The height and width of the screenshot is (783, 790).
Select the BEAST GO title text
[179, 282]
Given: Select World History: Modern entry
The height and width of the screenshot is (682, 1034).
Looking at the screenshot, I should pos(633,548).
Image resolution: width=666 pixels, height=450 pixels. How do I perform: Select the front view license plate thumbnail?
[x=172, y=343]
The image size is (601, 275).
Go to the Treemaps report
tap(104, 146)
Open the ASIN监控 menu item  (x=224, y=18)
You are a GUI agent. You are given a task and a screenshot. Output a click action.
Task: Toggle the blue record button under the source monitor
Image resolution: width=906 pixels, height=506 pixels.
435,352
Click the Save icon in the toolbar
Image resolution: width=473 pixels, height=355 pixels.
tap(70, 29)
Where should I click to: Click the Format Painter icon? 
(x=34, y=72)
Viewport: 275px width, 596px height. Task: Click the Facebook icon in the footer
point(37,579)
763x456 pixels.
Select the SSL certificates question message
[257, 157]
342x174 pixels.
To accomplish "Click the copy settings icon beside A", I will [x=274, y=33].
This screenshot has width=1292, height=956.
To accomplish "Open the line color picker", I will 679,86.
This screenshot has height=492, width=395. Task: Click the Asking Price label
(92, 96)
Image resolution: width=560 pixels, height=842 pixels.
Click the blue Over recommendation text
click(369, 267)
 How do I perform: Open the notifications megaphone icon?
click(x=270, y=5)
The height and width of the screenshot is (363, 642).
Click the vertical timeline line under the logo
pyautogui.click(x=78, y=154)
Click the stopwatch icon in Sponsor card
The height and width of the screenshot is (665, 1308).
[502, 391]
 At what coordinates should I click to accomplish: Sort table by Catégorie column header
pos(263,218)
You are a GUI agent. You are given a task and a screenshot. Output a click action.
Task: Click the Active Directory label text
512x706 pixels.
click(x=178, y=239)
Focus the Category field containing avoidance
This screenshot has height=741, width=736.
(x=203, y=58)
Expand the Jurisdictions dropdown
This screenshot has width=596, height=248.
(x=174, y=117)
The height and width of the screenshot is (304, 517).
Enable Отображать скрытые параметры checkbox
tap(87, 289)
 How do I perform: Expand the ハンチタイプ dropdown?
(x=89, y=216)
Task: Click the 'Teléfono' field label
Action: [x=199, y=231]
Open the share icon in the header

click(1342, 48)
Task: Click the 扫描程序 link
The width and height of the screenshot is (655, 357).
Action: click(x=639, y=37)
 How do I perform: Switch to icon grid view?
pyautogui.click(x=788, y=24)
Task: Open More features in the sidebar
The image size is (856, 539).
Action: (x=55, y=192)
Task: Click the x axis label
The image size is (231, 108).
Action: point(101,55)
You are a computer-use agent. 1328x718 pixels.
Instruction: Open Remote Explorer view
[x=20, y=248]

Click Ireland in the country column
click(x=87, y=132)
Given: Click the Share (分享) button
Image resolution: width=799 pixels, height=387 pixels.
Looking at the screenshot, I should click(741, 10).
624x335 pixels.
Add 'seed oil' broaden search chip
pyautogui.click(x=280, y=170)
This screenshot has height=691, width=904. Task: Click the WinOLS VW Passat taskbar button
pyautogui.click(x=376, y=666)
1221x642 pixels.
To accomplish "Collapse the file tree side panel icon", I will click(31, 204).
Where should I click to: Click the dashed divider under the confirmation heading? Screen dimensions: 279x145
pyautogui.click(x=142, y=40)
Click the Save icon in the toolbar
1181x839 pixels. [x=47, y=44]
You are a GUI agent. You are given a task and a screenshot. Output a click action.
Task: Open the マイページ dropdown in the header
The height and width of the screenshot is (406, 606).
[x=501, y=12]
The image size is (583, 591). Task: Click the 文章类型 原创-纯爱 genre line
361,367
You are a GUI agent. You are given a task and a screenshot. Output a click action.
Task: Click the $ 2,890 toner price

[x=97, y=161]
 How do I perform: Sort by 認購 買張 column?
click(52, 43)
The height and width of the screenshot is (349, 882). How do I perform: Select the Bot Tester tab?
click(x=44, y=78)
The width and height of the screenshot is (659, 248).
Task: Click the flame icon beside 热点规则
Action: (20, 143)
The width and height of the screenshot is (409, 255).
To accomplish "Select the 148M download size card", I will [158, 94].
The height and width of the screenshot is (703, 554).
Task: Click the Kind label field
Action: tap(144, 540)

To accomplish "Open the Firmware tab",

- **WORK REQUEST**
Copy out the records once more, with nothing altered.

- **EXERCISE OUTPUT**
The height and width of the screenshot is (783, 790).
Select the BEAST GO title text
[179, 282]
Given: Select World History: Modern entry
The height and width of the screenshot is (682, 1034).
Looking at the screenshot, I should pos(633,548).
Image resolution: width=666 pixels, height=450 pixels. How do I perform: Select the front view license plate thumbnail?
[x=172, y=343]
The image size is (601, 275).
Go to the Treemaps report
tap(104, 146)
Open the ASIN监控 menu item  (x=224, y=18)
You are a GUI agent. You are given a task and a screenshot. Output a click action.
Task: Toggle the blue record button under the source monitor
Image resolution: width=906 pixels, height=506 pixels.
435,352
Click the Save icon in the toolbar
Image resolution: width=473 pixels, height=355 pixels.
tap(70, 29)
Where should I click to: Click the Format Painter icon? 
(x=34, y=72)
Viewport: 275px width, 596px height. Task: Click the Facebook icon in the footer
point(37,579)
763x456 pixels.
Select the SSL certificates question message
[257, 157]
342x174 pixels.
To accomplish "Click the copy settings icon beside A", I will [x=274, y=33].
This screenshot has width=1292, height=956.
To accomplish "Open the line color picker", I will 679,86.
This screenshot has height=492, width=395. Task: Click the Asking Price label
(92, 96)
Image resolution: width=560 pixels, height=842 pixels.
Click the blue Over recommendation text
click(369, 267)
 How do I perform: Open the notifications megaphone icon?
click(x=270, y=5)
The height and width of the screenshot is (363, 642).
Click the vertical timeline line under the logo
pyautogui.click(x=78, y=154)
Click the stopwatch icon in Sponsor card
The height and width of the screenshot is (665, 1308).
[502, 391]
 At what coordinates should I click to accomplish: Sort table by Catégorie column header
pos(263,218)
You are a GUI agent. You are given a task and a screenshot. Output a click action.
Task: Click the Active Directory label text
512x706 pixels.
click(x=178, y=239)
Focus the Category field containing avoidance
This screenshot has height=741, width=736.
(x=203, y=58)
Expand the Jurisdictions dropdown
This screenshot has width=596, height=248.
(x=174, y=117)
The height and width of the screenshot is (304, 517).
Enable Отображать скрытые параметры checkbox
tap(87, 289)
 How do I perform: Expand the ハンチタイプ dropdown?
(x=89, y=216)
Task: Click the 'Teléfono' field label
Action: [x=199, y=231]
Open the share icon in the header

click(1342, 48)
Task: Click the 扫描程序 link
The width and height of the screenshot is (655, 357).
Action: click(x=639, y=37)
 How do I perform: Switch to icon grid view?
pyautogui.click(x=788, y=24)
Task: Open More features in the sidebar
The image size is (856, 539).
Action: (x=55, y=192)
Task: Click the x axis label
The image size is (231, 108).
Action: point(101,55)
You are a computer-use agent. 1328x718 pixels.
Instruction: Open Remote Explorer view
[x=20, y=248]

Click Ireland in the country column
click(x=87, y=132)
Given: Click the Share (分享) button
Image resolution: width=799 pixels, height=387 pixels.
Looking at the screenshot, I should click(741, 10).
624x335 pixels.
Add 'seed oil' broaden search chip
pyautogui.click(x=280, y=170)
This screenshot has height=691, width=904. Task: Click the WinOLS VW Passat taskbar button
pyautogui.click(x=376, y=666)
1221x642 pixels.
To accomplish "Collapse the file tree side panel icon", I will click(31, 204).
Where should I click to: Click the dashed divider under the confirmation heading? Screen dimensions: 279x145
pyautogui.click(x=142, y=40)
Click the Save icon in the toolbar
1181x839 pixels. [x=47, y=44]
You are a GUI agent. You are given a task and a screenshot. Output a click action.
Task: Open the マイページ dropdown in the header
The height and width of the screenshot is (406, 606).
[x=501, y=12]
The image size is (583, 591). Task: Click the 文章类型 原创-纯爱 genre line
361,367
You are a GUI agent. You are given a task and a screenshot. Output a click action.
Task: Click the $ 2,890 toner price

[x=97, y=161]
 How do I perform: Sort by 認購 買張 column?
click(52, 43)
The height and width of the screenshot is (349, 882). How do I perform: Select the Bot Tester tab?
click(x=44, y=78)
The width and height of the screenshot is (659, 248).
Task: Click the flame icon beside 热点规则
Action: (20, 143)
The width and height of the screenshot is (409, 255).
To accomplish "Select the 148M download size card", I will [158, 94].
The height and width of the screenshot is (703, 554).
Task: Click the Kind label field
Action: tap(144, 540)

To accomplish "Open the Firmware tab",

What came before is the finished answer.